O acordo parlamentar acabou em desacordo parlamentar. Culpa deles, dos outros, claro.
Nada de grave, acrescentaria.
O eleitorado vai poder escolher entre um governo caminhando no fio da navalha e outro de um só partido.
Sendo certo que, o ideal seria ver atribuída ao partido socialista a possibilidade de governar sozinho em maioria.
Para isso acontecer o que será preciso?
Que os partidos à esquerda sofram uma punição eleitoral.
Que os partidos à direita subam e o centro desça.
Estes são os objetivos últimos.
O perigo vem da direita, diz.
A esquerda não foi reconhecida, sugere.
O centro que para nada é pretendido deve ficar isolado e frágil, deseja.
Este argumentário subliminar pretende moldar o futuro.
Ou voltar a ensaiar o desenho.
Ou explicar volitivamente o inexplicável.
Sente-se, porém, que um qualquer elemento fundamental de compreensão se quebrou.
António Costa foi primeiro-ministro porque afirmou ser possível governar de uma certa maneira, de arrastar consigo os outros, de os convencer a abdicar de uma parte do seu programa para evitar um mal maior, de ser socialista na essência e esquerdista no gesto.
Tanta porta fechada para abrir, tanta fechadura…

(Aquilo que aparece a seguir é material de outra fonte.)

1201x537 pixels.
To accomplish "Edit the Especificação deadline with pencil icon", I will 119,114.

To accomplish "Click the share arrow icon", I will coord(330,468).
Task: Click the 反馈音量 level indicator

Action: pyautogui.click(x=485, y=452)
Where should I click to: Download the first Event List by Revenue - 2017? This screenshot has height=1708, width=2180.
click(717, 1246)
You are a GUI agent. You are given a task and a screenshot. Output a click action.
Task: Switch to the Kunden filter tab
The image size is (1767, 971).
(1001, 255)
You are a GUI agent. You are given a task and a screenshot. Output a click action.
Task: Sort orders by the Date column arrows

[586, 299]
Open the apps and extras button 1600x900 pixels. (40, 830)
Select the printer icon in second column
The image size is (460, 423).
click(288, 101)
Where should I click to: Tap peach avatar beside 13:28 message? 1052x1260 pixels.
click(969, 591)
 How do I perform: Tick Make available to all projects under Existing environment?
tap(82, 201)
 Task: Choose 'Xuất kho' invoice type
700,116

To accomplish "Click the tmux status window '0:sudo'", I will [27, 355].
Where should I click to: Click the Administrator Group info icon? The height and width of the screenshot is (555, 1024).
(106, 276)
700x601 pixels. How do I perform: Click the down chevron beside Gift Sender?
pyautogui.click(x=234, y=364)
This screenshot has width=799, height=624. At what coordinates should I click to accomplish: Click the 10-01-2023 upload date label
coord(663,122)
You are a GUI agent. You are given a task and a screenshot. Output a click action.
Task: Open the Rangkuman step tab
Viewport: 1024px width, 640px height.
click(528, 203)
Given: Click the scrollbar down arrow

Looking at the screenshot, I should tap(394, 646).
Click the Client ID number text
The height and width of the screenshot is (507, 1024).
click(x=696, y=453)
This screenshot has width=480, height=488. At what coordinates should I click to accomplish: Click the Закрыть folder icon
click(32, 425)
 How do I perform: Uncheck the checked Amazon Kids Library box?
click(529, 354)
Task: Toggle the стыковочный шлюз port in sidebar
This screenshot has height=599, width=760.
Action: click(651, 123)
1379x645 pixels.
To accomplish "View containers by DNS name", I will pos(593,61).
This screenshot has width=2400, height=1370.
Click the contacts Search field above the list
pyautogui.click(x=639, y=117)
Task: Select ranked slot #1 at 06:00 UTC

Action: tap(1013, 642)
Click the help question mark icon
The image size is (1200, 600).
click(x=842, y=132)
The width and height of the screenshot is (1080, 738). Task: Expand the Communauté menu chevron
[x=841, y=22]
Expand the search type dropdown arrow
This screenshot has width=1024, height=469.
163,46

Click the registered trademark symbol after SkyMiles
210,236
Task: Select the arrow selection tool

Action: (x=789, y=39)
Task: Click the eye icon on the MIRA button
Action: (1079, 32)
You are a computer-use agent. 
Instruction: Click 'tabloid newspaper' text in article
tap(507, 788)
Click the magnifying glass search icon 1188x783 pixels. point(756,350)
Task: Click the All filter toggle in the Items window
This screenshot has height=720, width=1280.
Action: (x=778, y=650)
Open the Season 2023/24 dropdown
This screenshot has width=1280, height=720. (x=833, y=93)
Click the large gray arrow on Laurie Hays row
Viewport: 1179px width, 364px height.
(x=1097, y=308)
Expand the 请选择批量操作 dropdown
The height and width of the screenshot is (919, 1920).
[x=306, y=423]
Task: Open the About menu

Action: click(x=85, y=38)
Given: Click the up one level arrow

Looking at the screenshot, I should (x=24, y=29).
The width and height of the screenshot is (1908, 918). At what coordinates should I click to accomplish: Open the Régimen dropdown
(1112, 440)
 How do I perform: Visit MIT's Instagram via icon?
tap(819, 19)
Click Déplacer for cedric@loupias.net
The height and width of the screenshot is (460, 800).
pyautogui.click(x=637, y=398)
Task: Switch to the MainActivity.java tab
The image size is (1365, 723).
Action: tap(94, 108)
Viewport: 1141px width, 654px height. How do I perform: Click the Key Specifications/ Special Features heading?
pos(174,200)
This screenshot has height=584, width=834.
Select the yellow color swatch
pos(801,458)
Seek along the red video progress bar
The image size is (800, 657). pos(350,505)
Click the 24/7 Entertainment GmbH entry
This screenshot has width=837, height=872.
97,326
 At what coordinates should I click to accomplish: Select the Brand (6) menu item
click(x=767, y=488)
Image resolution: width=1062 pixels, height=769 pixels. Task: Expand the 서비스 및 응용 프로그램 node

Ao tentar abrir mais uma dessas portas ficou com a maçaneta na mão. Logo ele que tanto quer às maçanetas…
Ao longo do percurso, não sendo grilhetas, eram todavia pesos que transportava às suas costas. Por um estranho sortilégio escorregaram e deixaram-se, tanto como ele os deixou, cair.
Portanto, aquele equilíbrio esperado, a anunciada estabilidade instável acabou.
E, neste momento, é superabundante saber como tudo se passou e quem teve a culpa ou descobrir quem quis não querendo ou não quis querendo.
A construção desabou.
E, quer queiram quer não, o mal está feito.
As explicações inteligentes, ou os jogos de cintura, ou o melífluo palavreado são o vento a passar nos ouvidos.
É altura de recordar Alberto Caeiro e a nudez do seu pensamento:
«O que nós vemos das coisas são as coisas».
Sente-se que o grande timoneiro se revela vulnerável, que percebe os sinais, que já está por tudo.
Ele, logo ele, que nasceu (como disse) à esquerda e da esquerda viveu, já descobre as virtualidades do diálogo em todas as direções.
Deixou de se mostrar esquisito.
A esquerda denuncia o seu golpe.
Eleições eram o desejo secreto que provocou a intransigência.
Sabem que quanto maior for o resultado socialista, menos têm de poder de influência e de futuro.
A direita enreda-se.
O centro divide-se entre a clareza do caminho e a manutenção do tudo possível.
Costa gosta e ajuda desinteressadamente.
Apesar da glória à bazuca, o nível da despesa, a exaustão fiscal, a recuperação inevitável da exigência europeia, levam alguns a recordar a fuga para a tentação italiana. Isso mesmo, um governo de iniciativa presidencial.
Num último esforço anuncia a vítima, se derrotado, o rasgar das vestes. Vai-se embora.